The city’s highest-ranking fire officer is under subpoena to testify before the City Council today and is expected to attack the Bloomberg administration’s plan for responding to emergencies.


Chief Peter Hayden’s appearance has been the source of disagreement, partly because he called the mayor’s decision to put the Police Department in charge at emergencies that involve hazardous materials a “recipe for disaster,” and partly because, until the Council issued its subpoena late last month, City Hall seemed to be refusing to let him testify.


The fire commissioner, Nicholas Scoppetta; the police commissioner, Raymond Kelly, and the commissioner of the Office of Emergency Management, Joseph Bruno, are also scheduled to appear, but they are expected to defend the administration.

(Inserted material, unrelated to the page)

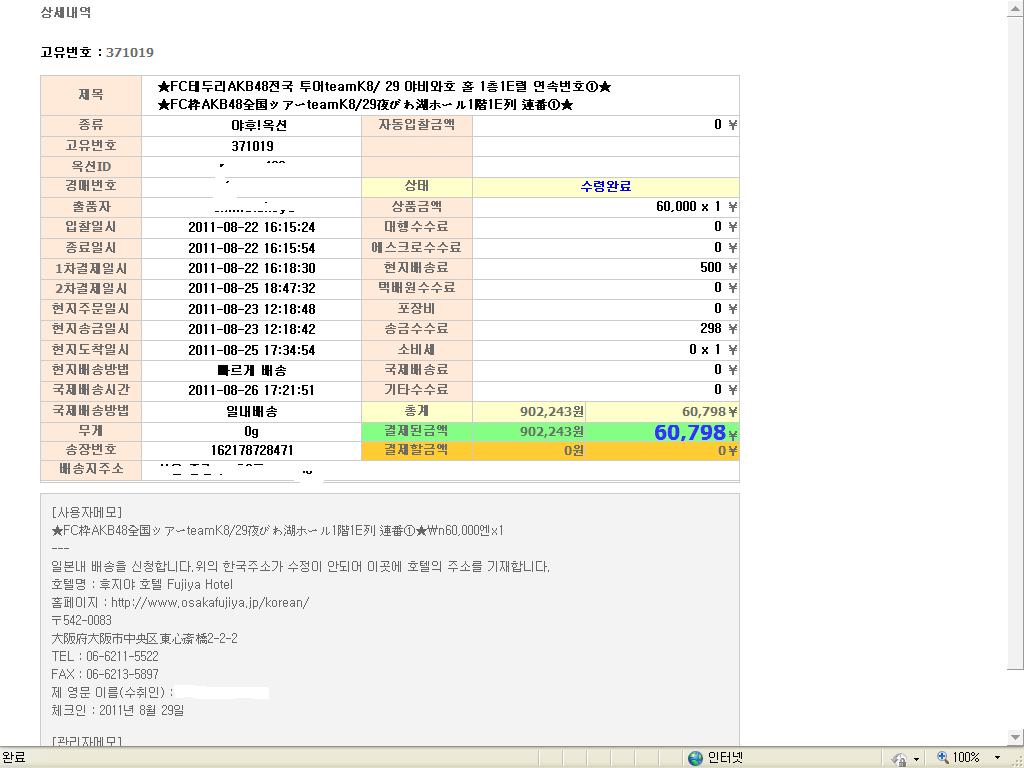Click the 완료 status text in status bar
Image resolution: width=1024 pixels, height=768 pixels.
(x=14, y=758)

The hearing could revive debate over the city’s long-disputed Citywide Incident Management System, or CIMS, which took two years to draft and was approved by Mr. Bloomberg last month.


After the World Trade Center attack in 2001, the federal government required cities to draft formal procedures for responding to emergencies. Cities that failed to do so were deemed ineligible for “homeland security” funds.


By all accounts, it was a chance for New York to fix some of the problems it faced on September 11, particularly the lack of communication and coordination between the police and fire departments. The chairman of the council’s public safety committee, Peter Vallone Jr., a Democrat of Queens, said more discussion was needed to determine whether the CIMS plan was sound.


During a phone interview yesterday, he said the city’s new emergency plan was an improvement over the procedure in place in 2001, but serious concerns remained. For example, he said that, in some cases, the city does not specify which agency should take charge. That, he said, could “lead to confusion at the top, which will lead to confusion in the trenches.”


Mr. Scoppetta will undoubtedly have to answer questions today about a memo he wrote in February to Mr. Bruno at the Office of Emergency Management, arguing that the Fire Department is better trained for handling hazardous-material emergencies. In that memo, Mr. Scoppetta also pointed out, as the fire unions have done, that the city’s plan would make New York the only city to turn authority over to the police at hazardous-material scenes.


The police commissioner, Mr. Kelly, has argued that New York is unique because it has 36,000 police officers and a well-trained Emergency Response Unit.


Others expected to testify are officials from the fire and police unions and the fire chief of Arlington, Va., Jim Schwarz. That department was the first to respond to the Pentagon after it was attacked on September 11, 2001.


Meanwhile, New York firefighters have a terrorism drill scheduled for this morning while Messrs. Scoppetta and Hayden are testifying.


A spokesman for the mayor declined to comment.